*Lines for locating words and elements:*
□ □ □ □
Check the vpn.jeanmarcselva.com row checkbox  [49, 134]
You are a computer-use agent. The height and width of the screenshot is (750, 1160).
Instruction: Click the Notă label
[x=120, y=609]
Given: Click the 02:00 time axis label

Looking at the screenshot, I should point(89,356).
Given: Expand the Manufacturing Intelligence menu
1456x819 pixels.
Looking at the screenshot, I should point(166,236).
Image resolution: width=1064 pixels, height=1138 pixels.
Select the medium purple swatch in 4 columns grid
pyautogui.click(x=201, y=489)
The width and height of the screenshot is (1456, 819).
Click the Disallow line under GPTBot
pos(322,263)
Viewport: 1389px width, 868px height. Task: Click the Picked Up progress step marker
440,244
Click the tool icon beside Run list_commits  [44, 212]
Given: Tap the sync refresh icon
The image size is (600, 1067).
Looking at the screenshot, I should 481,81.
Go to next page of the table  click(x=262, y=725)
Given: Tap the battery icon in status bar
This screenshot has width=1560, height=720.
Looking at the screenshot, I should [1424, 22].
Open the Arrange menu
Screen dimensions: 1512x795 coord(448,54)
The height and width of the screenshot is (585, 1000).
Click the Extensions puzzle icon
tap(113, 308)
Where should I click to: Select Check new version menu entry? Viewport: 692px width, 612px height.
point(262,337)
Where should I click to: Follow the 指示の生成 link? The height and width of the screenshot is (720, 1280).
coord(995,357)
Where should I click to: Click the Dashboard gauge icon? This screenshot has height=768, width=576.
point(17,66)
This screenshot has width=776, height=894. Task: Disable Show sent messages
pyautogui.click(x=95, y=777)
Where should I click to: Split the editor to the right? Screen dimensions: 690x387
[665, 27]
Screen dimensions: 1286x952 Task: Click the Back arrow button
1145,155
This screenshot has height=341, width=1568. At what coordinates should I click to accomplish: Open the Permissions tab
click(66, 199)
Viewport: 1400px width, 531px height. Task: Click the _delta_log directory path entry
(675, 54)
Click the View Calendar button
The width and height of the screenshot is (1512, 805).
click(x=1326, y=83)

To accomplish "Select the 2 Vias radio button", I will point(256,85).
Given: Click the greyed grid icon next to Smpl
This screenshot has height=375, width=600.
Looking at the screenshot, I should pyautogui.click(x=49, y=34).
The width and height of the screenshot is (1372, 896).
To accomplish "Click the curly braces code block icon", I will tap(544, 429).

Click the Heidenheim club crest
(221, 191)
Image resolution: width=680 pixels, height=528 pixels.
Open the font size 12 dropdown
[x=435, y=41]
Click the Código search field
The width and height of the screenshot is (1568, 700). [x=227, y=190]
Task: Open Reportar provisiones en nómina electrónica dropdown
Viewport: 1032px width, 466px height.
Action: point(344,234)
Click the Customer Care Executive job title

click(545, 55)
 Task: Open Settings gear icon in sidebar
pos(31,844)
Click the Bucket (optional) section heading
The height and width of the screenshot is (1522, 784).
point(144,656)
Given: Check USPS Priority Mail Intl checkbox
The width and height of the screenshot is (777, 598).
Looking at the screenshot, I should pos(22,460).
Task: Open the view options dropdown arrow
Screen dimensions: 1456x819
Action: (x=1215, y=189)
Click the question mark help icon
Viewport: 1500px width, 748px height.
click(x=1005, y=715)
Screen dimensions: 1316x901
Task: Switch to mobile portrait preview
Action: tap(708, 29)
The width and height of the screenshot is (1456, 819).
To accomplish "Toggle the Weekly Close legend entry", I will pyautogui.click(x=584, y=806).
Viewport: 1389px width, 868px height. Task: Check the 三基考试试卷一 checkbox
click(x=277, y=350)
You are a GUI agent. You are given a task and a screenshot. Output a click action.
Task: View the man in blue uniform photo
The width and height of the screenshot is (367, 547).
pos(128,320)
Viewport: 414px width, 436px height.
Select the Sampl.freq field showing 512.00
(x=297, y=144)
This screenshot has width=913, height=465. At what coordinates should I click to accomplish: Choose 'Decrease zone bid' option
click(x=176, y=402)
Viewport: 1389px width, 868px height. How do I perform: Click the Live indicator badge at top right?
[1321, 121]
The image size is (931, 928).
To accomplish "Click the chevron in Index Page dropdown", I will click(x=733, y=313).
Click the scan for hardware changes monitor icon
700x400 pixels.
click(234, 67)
□ □ □ □
*What the task asks:* Render these lines as a Markdown table with the columns Row and Line, numbering each line in order and skipping any blank ones.

*Written answer:*
| Row | Line |
|---|---|
| 1 | Check the vpn.jeanmarcselva.com row checkbox  [49, 134] |
| 2 | You are a computer-use agent. The height and width of the screenshot is (750, 1160). |
| 3 | Instruction: Click the Notă label |
| 4 | [x=120, y=609] |
| 5 | Given: Click the 02:00 time axis label |
| 6 | Looking at the screenshot, I should point(89,356). |
| 7 | Given: Expand the Manufacturing Intelligence menu |
| 8 | 1456x819 pixels. |
| 9 | Looking at the screenshot, I should point(166,236). |
| 10 | Image resolution: width=1064 pixels, height=1138 pixels. |
| 11 | Select the medium purple swatch in 4 columns grid |
| 12 | pyautogui.click(x=201, y=489) |
| 13 | The width and height of the screenshot is (1456, 819). |
| 14 | Click the Disallow line under GPTBot |
| 15 | pos(322,263) |
| 16 | Viewport: 1389px width, 868px height. Task: Click the Picked Up progress step marker |
| 17 | 440,244 |
| 18 | Click the tool icon beside Run list_commits  [44, 212] |
| 19 | Given: Tap the sync refresh icon |
| 20 | The image size is (600, 1067). |
| 21 | Looking at the screenshot, I should 481,81. |
| 22 | Go to next page of the table  click(x=262, y=725) |
| 23 | Given: Tap the battery icon in status bar |
| 24 | This screenshot has width=1560, height=720. |
| 25 | Looking at the screenshot, I should [1424, 22]. |
| 26 | Open the Arrange menu |
| 27 | Screen dimensions: 1512x795 coord(448,54) |
| 28 | The height and width of the screenshot is (585, 1000). |
| 29 | Click the Extensions puzzle icon |
| 30 | tap(113, 308) |
| 31 | Where should I click to: Select Check new version menu entry? Viewport: 692px width, 612px height. |
| 32 | point(262,337) |
| 33 | Where should I click to: Follow the 指示の生成 link? The height and width of the screenshot is (720, 1280). |
| 34 | coord(995,357) |
| 35 | Where should I click to: Click the Dashboard gauge icon? This screenshot has height=768, width=576. |
| 36 | point(17,66) |
| 37 | This screenshot has width=776, height=894. Task: Disable Show sent messages |
| 38 | pyautogui.click(x=95, y=777) |
| 39 | Where should I click to: Split the editor to the right? Screen dimensions: 690x387 |
| 40 | [665, 27] |
| 41 | Screen dimensions: 1286x952 Task: Click the Back arrow button |
| 42 | 1145,155 |
| 43 | This screenshot has height=341, width=1568. At what coordinates should I click to accomplish: Open the Permissions tab |
| 44 | click(66, 199) |
| 45 | Viewport: 1400px width, 531px height. Task: Click the _delta_log directory path entry |
| 46 | (675, 54) |
| 47 | Click the View Calendar button |
| 48 | The width and height of the screenshot is (1512, 805). |
| 49 | click(x=1326, y=83) |
| 50 | To accomplish "Select the 2 Vias radio button", I will point(256,85). |
| 51 | Given: Click the greyed grid icon next to Smpl |
| 52 | This screenshot has height=375, width=600. |
| 53 | Looking at the screenshot, I should pyautogui.click(x=49, y=34). |
| 54 | The width and height of the screenshot is (1372, 896). |
| 55 | To accomplish "Click the curly braces code block icon", I will tap(544, 429). |
| 56 | Click the Heidenheim club crest |
| 57 | (221, 191) |
| 58 | Image resolution: width=680 pixels, height=528 pixels. |
| 59 | Open the font size 12 dropdown |
| 60 | [x=435, y=41] |
| 61 | Click the Código search field |
| 62 | The width and height of the screenshot is (1568, 700). [x=227, y=190] |
| 63 | Task: Open Reportar provisiones en nómina electrónica dropdown |
| 64 | Viewport: 1032px width, 466px height. |
| 65 | Action: point(344,234) |
| 66 | Click the Customer Care Executive job title |
| 67 | click(545, 55) |
| 68 |  Task: Open Settings gear icon in sidebar |
| 69 | pos(31,844) |
| 70 | Click the Bucket (optional) section heading |
| 71 | The height and width of the screenshot is (1522, 784). |
| 72 | point(144,656) |
| 73 | Given: Check USPS Priority Mail Intl checkbox |
| 74 | The width and height of the screenshot is (777, 598). |
| 75 | Looking at the screenshot, I should pos(22,460). |
| 76 | Task: Open the view options dropdown arrow |
| 77 | Screen dimensions: 1456x819 |
| 78 | Action: (x=1215, y=189) |
| 79 | Click the question mark help icon |
| 80 | Viewport: 1500px width, 748px height. |
| 81 | click(x=1005, y=715) |
| 82 | Screen dimensions: 1316x901 |
| 83 | Task: Switch to mobile portrait preview |
| 84 | Action: tap(708, 29) |
| 85 | The width and height of the screenshot is (1456, 819). |
| 86 | To accomplish "Toggle the Weekly Close legend entry", I will pyautogui.click(x=584, y=806). |
| 87 | Viewport: 1389px width, 868px height. Task: Check the 三基考试试卷一 checkbox |
| 88 | click(x=277, y=350) |
| 89 | You are a GUI agent. You are given a task and a screenshot. Output a click action. |
| 90 | Task: View the man in blue uniform photo |
| 91 | The width and height of the screenshot is (367, 547). |
| 92 | pos(128,320) |
| 93 | Viewport: 414px width, 436px height. |
| 94 | Select the Sampl.freq field showing 512.00 |
| 95 | (x=297, y=144) |
| 96 | This screenshot has width=913, height=465. At what coordinates should I click to accomplish: Choose 'Decrease zone bid' option |
| 97 | click(x=176, y=402) |
| 98 | Viewport: 1389px width, 868px height. How do I perform: Click the Live indicator badge at top right? |
| 99 | [1321, 121] |
| 100 | The image size is (931, 928). |
| 101 | To accomplish "Click the chevron in Index Page dropdown", I will click(x=733, y=313). |
| 102 | Click the scan for hardware changes monitor icon |
| 103 | 700x400 pixels. |
| 104 | click(234, 67) |